7.8 Each party to this Agreement agrees that all disputes
between them arising out of or relating to the relationship established between
them in connection with this Agreement, whether arising in contract, tort,
equity, or otherwise, shall be resolved only by federal courts located in New
York, New York, to the extent such courts have jurisdiction. Each of the parties
waives any objection that each may have (including, without limitation, any
objection to the laying of venue or based on forum non conveniens) to the
location of the court in which any proceeding is commenced in accordance with
this paragraph. Each party waives personal service of any process upon him or it
and irrevocably consents to service of process of any of the aforementioned
courts in any such action or proceeding by the mailing of copies thereof by
registered or certified mail, postage pre-paid, to such persons address
specified in this Agreement or such other address designated by such person in
accordance with the terms of this Agreement.
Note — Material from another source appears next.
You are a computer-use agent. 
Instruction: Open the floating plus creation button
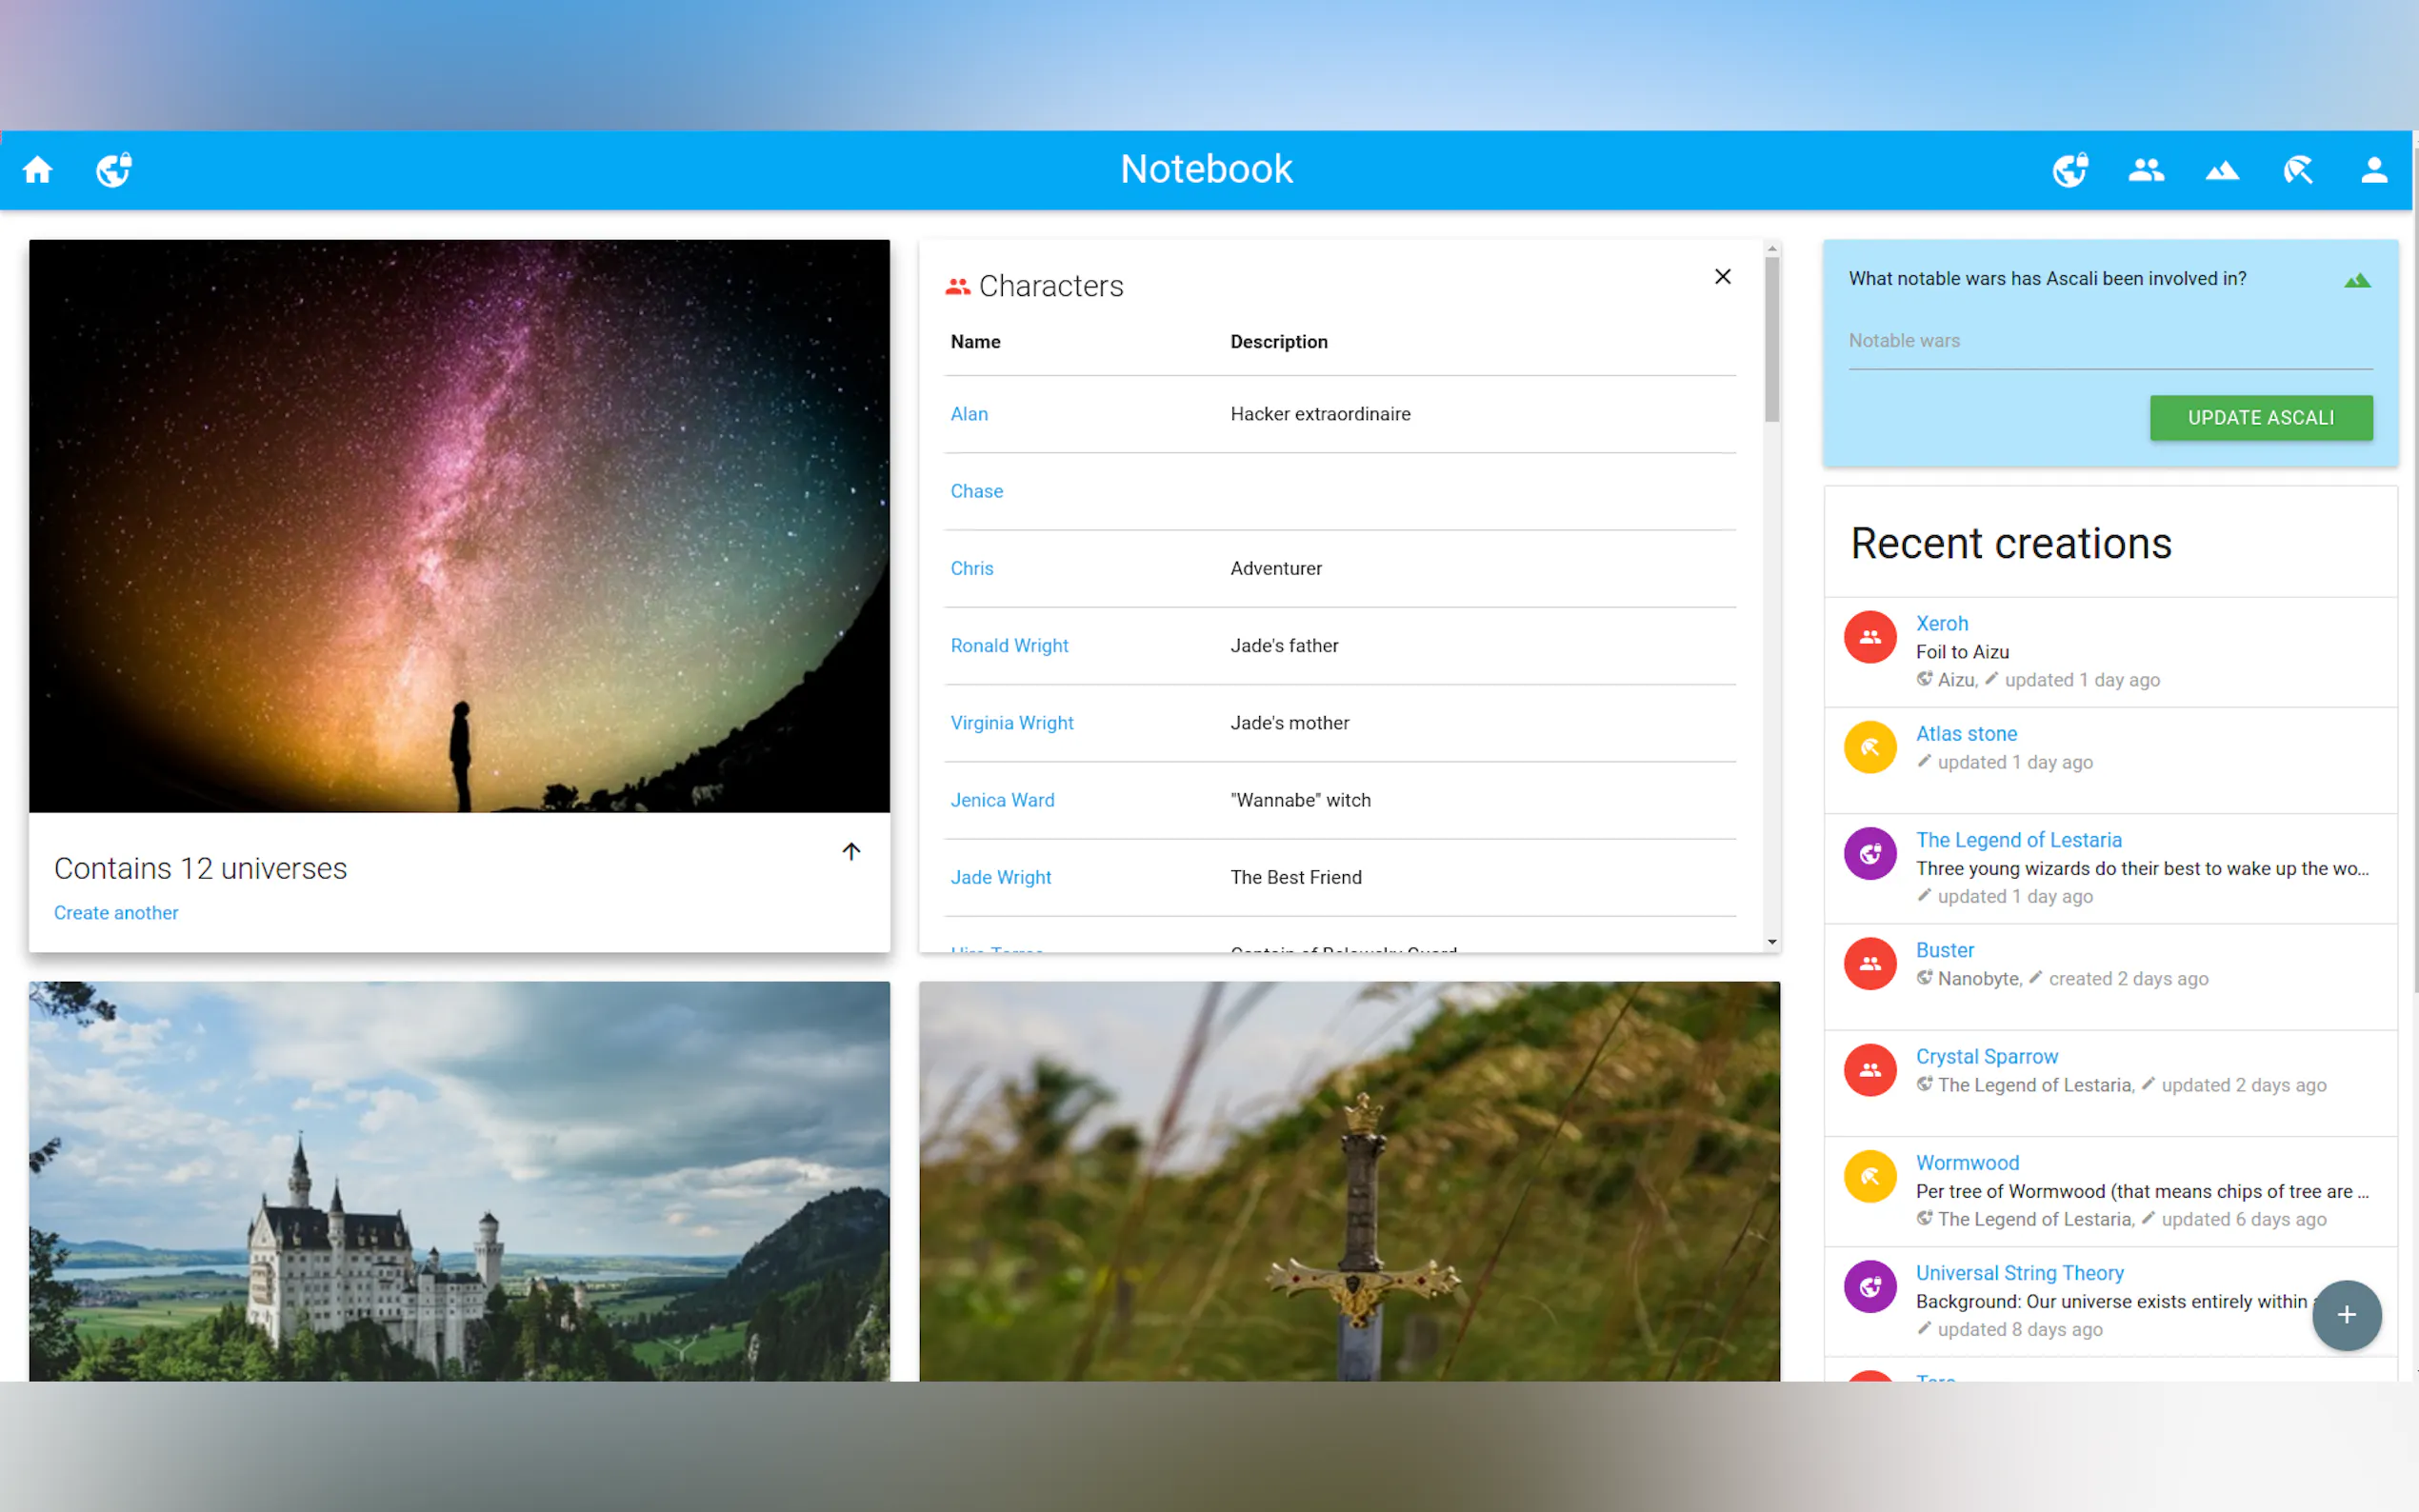2347,1315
7.9 This Agreement may be executed in one or more
counterparts, each of which shall be deemed an original, but all of which
together shall constitute one and the same instrument.
IN WITNESS WHEREOF, the undersigned have executed this Option
Standstill Agreement as of the date first above written.
[Original Optionholder]
_______________________
STARWOOD FINANCIAL TRUST
By: ___________________________
Name:
Title:
Exhibit 1
DEED OF ADHERENCE
THIS DEED OF ADHERENCE is made the __________ day of _________
AMONG:
(#) [The Persons then party to the Agreement]; and
(#) [Name of New Optionholder] (the "New Optionholder").
WHEREAS:
(A) On the ___ day of June 1999, the Original Optionholder and the Rightholder
entered into a Option Standstill Agreement (the "Agreement") to which a
form of this Deed is attached as Exhibit 1.
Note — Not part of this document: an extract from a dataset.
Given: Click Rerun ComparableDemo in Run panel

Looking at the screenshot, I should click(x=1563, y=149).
(B) The New Optionholder wishes to [have transferred to him/her/it] options to
purchase [______] Class A Shares, from [name of Old Optionholder] (the
"Old Optionholder") and in accordance with Section 2.2 of the Agreement
has agreed to enter into this Deed.
NOW THIS DEED WITNESSES as follows:
1. Interpretation.
In this Deed, except as the context may otherwise require, all capitalized
terms used but not otherwise defined herein shall have the meanings
ascribed to them in the Agreement.
2. Covenant.
The New Optionholder hereby covenants with and to the Rightholder and the
other Optionholders, to adhere to and be bound by all the duties, burdens
and obligations of an Optionholder under the Agreement and all documents
expressed in writing to be supplemental or ancillary thereto as if the New
Optionholder had been an Optionholder under the Agreement since the date
thereof.
3. Enforceability.
Each other Optionholder and the Rightholder shall be entitled to enforce
the Agreement against the New Optionholder, and the New Optionholder shall
be entitled to all rights and benefits of the Old Optionholder (other than
those that are non-assignable) under the Agreement in each case as if the
New Optionholder had been an Optionholder under the Agreement since the
date thereof.
4. Representations and Warranties.
The New Optionholder represents and warrants as of the date hereof that:
(i) the New Optionholder has all requisite power and authority to enter
into this Deed and the Agreement, and the consummation of all transactions
contemplated by this Deed and the Agreement have been duly authorized by
all necessary action on its part; (ii) this Deed has been duly executed
and delivered by the New Optionholder, and this Deed and the Agreement
constitute the valid and binding agreements of it and are enforceable
against it in accordance with their terms; and (iii) the execution,
delivery of this Deed and performance of this Deed and the Agreement by
the New Optionholder does not and will not violate or conflict with any
organizational document, Law, contract, instrument or arrangement to which
it is a party or by which it is bound.
5. Notices.
All notices to the New Optionholder under Section 7.1 of the Agreement
shall be delivered to:
[Contact Information]
6. Governing Law.
THIS DEED OF ADHERENCE SHALL BE GOVERNED BY AND CONSTRUED IN ACCORDANCE
WITH THE LAWS OF THE STATE OF NEW YORK APPLICABLE TO AGREEMENTS MADE AND
TO BE PERFORMED ENTIRELY WITHIN SUCH STATE.
IN WITNESS WHEREOF, this Deed of Adherence has been executed as a
deed on the date first above written.